Scan each line of the records for the word "will" and extract the ones that have it.

### THE DATA

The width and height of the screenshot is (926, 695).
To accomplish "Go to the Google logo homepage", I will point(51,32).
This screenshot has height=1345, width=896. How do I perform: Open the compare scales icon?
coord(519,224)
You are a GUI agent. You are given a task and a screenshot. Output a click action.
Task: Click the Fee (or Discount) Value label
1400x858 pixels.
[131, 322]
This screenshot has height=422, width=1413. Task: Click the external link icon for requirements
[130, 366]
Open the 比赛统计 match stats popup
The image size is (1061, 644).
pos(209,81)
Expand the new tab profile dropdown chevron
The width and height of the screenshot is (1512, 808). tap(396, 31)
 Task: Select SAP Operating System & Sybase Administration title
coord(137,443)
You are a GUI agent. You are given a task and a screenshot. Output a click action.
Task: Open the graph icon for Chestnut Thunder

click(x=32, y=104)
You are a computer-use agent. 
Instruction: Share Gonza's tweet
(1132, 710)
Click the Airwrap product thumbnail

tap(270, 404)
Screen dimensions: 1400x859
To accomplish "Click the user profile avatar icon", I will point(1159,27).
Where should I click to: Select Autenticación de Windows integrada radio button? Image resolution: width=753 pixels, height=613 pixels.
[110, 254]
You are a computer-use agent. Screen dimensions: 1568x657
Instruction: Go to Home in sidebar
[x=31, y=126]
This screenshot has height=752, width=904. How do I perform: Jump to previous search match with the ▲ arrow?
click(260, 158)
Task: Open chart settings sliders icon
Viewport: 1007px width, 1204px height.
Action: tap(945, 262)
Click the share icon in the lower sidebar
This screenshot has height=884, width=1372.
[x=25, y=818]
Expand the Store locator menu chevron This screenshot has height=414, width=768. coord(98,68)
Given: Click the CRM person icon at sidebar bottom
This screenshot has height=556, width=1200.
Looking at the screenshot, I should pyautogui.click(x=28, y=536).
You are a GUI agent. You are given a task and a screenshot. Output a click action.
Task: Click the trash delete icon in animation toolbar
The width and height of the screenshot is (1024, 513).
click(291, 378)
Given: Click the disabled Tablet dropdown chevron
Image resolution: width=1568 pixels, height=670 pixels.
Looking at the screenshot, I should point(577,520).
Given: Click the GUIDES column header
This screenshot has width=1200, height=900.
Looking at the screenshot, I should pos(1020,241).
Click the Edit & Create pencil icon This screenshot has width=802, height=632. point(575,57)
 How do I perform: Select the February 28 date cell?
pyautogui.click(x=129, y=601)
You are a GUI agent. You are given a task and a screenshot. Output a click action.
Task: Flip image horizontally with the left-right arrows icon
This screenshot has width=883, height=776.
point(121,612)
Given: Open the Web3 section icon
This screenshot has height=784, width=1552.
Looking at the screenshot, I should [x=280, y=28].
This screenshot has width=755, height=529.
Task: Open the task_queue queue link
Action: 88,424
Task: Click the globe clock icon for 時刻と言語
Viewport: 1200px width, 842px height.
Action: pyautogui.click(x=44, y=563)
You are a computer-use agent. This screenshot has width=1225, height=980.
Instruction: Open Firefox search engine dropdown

######

TASK RESULT
To accomplish "Go to the Google logo homepage", I will point(51,32).
To accomplish "Click the user profile avatar icon", I will point(1159,27).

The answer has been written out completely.